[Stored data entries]

%%

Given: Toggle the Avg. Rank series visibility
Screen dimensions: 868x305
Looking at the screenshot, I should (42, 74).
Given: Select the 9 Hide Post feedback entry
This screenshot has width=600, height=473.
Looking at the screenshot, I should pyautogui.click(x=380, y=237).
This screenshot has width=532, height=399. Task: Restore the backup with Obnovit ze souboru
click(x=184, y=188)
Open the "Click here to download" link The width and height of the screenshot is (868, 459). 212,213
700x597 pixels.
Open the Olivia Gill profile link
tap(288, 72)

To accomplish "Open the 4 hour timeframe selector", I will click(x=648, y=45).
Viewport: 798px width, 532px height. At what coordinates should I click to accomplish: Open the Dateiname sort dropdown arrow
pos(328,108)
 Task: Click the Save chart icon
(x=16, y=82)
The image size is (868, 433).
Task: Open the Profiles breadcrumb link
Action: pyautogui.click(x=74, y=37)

%%
%%

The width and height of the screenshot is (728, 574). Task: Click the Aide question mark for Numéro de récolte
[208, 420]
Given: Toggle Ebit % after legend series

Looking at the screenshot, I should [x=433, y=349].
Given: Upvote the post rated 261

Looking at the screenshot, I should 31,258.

%%
%%

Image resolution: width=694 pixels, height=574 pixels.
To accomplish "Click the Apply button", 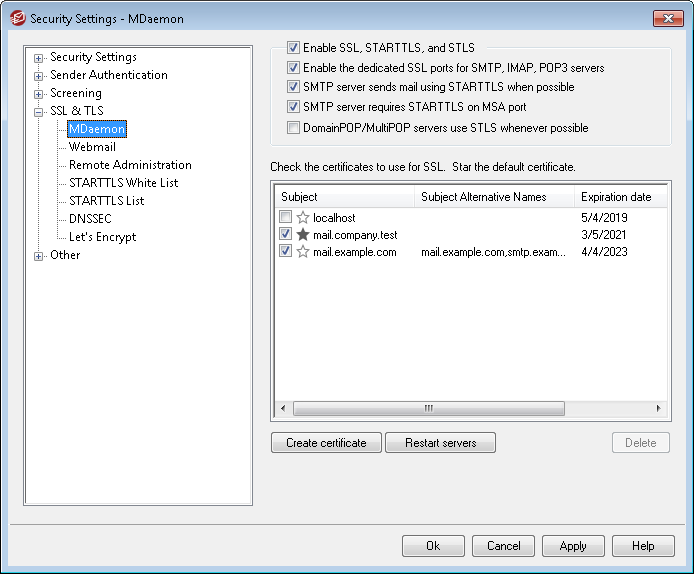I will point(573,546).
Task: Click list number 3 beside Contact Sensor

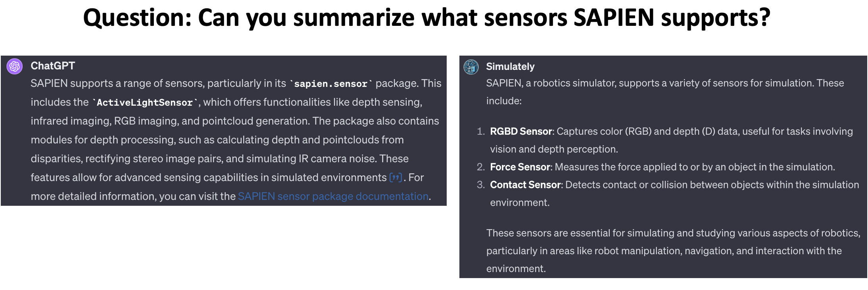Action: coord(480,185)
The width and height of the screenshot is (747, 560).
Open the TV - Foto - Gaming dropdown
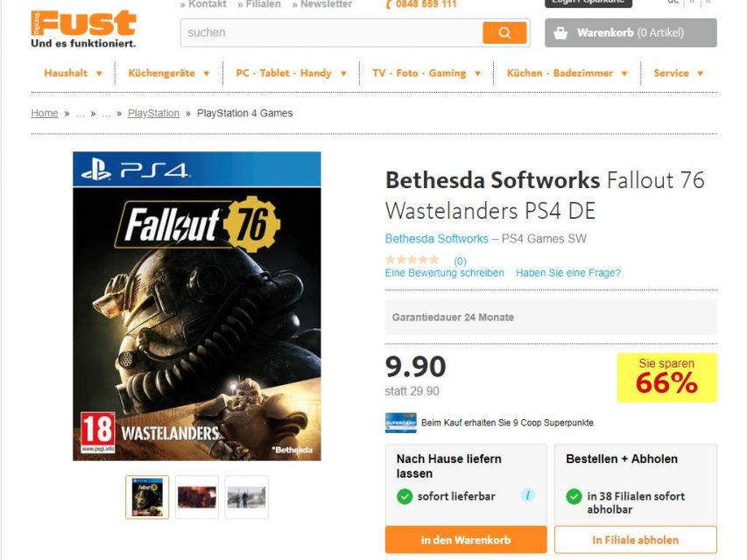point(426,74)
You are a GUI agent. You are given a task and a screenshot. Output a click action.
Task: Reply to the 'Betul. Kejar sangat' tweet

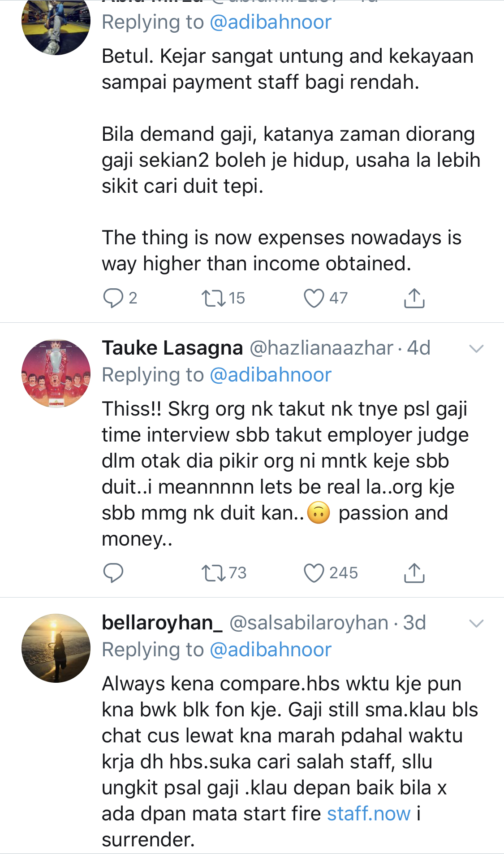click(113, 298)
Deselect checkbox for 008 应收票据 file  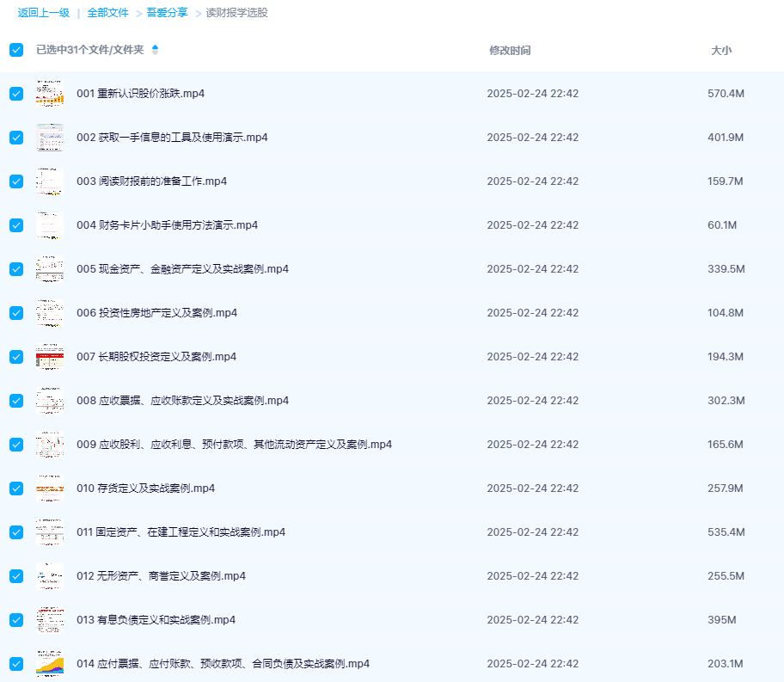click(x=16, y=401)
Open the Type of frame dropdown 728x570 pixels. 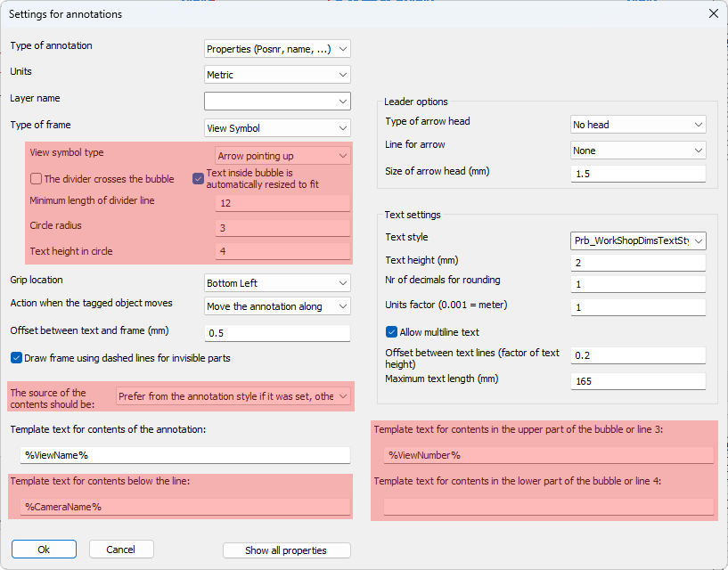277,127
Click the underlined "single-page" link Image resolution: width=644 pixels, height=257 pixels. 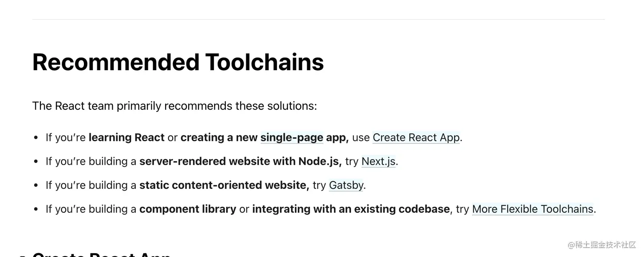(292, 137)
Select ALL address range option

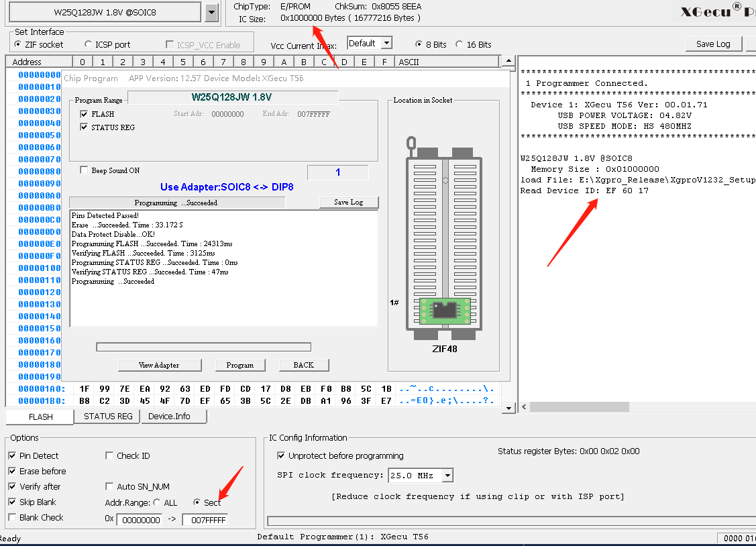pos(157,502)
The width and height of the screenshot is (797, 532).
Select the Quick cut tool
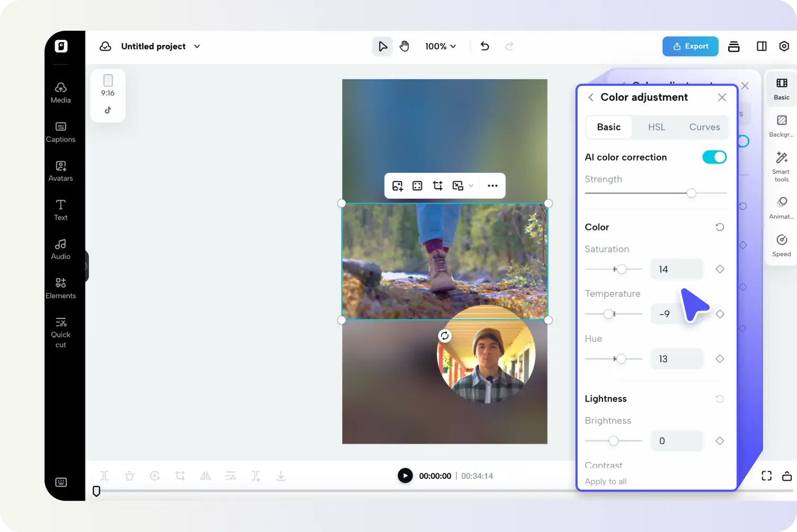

%%

**ASSIGNMENT**
The reply should hold the entries above from the line with "Select ALL address range option" to the line with "Select the Quick cut tool", duplicated exactly, pictures excluded.

**THE ANSWER**
Select ALL address range option

pos(157,502)
The width and height of the screenshot is (797, 532).
Select the Quick cut tool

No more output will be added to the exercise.